My favorite (or least favorite) is the sanctimonious blog written by a woman who clearly has never made a bad decision in her life - go ahead and ask her. She may be divorced, but I guess we gloss over that (must have been his fault). Her kids are perfect (thanks to her - which she also mentions) and her life is perfect.

(And why do I continue to read this? Maybe for the same reason I read Cal Thomas or Jonah Goldberg - punishment.)

But she says awful things about her children's father, which those children can see. How can you talk about someone you were once married to in such a way, especially when he is the father of your children?

It seems as if it would behoove some people (and who knows - maybe I am one of them) to be a little more real, a little less pretentious in writing. If the purpose of a blog is to extol your own virtues and blather about your own accomplishments and perfection, then I want no part of it.

I have to say, I really appreciate my dear friend Tammy, who dealt with a life crisis in her own blog quite gracefully - she did not ignore it or pretend it wasn't happening or wasn't stressful, but chose to focus on what she was learning from it and how she would - hopefully - come out stronger. But also felt free to share that it all kinda sucked.

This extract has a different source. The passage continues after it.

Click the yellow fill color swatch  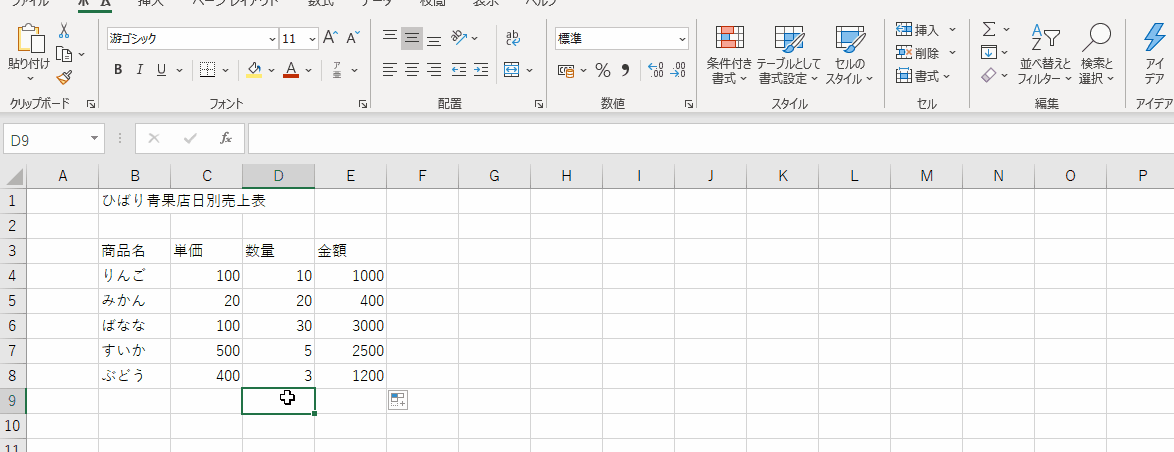point(254,70)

I much, much prefer this to the friend of mine who made up a ludicrous story about being friends with someone (a major celebrity) back at a time when it could not have been possible - I could draw her a timeline to show that it could not possibly be true. But no need to go there - I can let her struggle with why she feels the need to do this.

Or why someone I know on Facebook has not been honest about their education info. As if changing their year of college graduation makes them a better person - we don't all graduate in four years, so why the cover up? Because it might lend credence to the theory that you aren't infallible, but prone to make errors? In judgment? In life?

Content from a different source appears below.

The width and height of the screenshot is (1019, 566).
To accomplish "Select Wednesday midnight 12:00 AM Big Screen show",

Revisionist history. Surely you know that someone out there knows the truth. I just wonder why this need to paint ourselves as perfect. When we all know that the interest in people lies not in their perfection, but in their flaws.

I think I will spend the rest of the day in my very untidy house, reveling in the imperfect human condition.

Nineteen Minutes

I am not a big fan of Jodi Picoult. So why do I keep reading her books?

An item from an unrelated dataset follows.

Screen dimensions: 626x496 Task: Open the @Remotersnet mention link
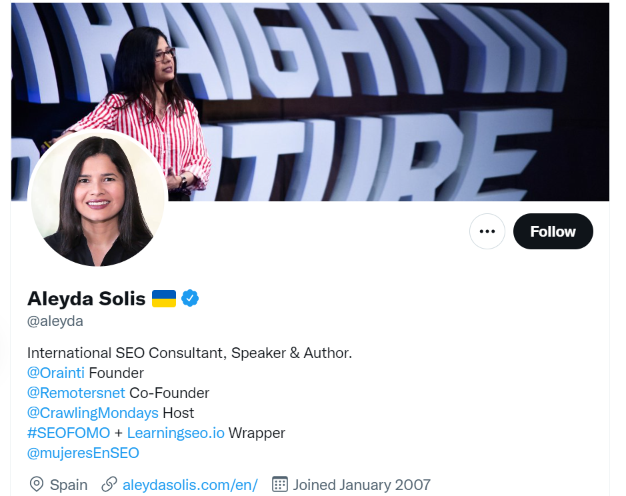point(76,393)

Hard to say. Last one I read, I read for a book group. This one, Nineteen Minutes - well, there is no excuse. I read it, but I didn't necessarily enjoy it.

Maybe I am hard to please. But I know good writing. And while Picoult is a decent writer, she is not great. Here are some tips so that she might appeal to a more discriminating reader:

• As she often does, Picoult shifts points of view. But in this book, it becomes annoying to the point of distraction. She shifts among at least eight primary narrators, then throws in six or seven more on occasion, and at least one just once or twice. Enough already - if you're doing it for emphasis, then it has lost its effect.

• Bad editing. Many of the descriptive paragraphs go on way too long, way too gushing, in their telling of mother/child love. And there are mistakes - she says at point they got the dog when the kid was 3, then she says, a few paragraphs later, that this dog had patience and had given pony rides to the same kid at age 2. Error control, please. It wasn't the only one - I just didn't document them all.

• You know early on what happens and, essentially, who the guilty party is. Yet the book goes on for 400 more pages. Something has to happen, right? So you begin to think, Picoult likes to yank the rug out from under you. What is the most outrageous possible explanation, possible outcome in all of this? You think about it, and of course you figure it out. In her attempt at over-the-top suspense, it just feels contrived.

• The books are beginning to feel too formulaic. Too many characters, all involved in this messy scenario, all with one sort of attachment or another to the main characters. It's just too much.

Now that it's done, time to move on to a new book. I have a bookclub pick waiting, but I also need to read Eclipse, No. 3 in the Twilight series. From one book of questionable writing to another ... but I have to know what happens before the rest of world tells me any more details!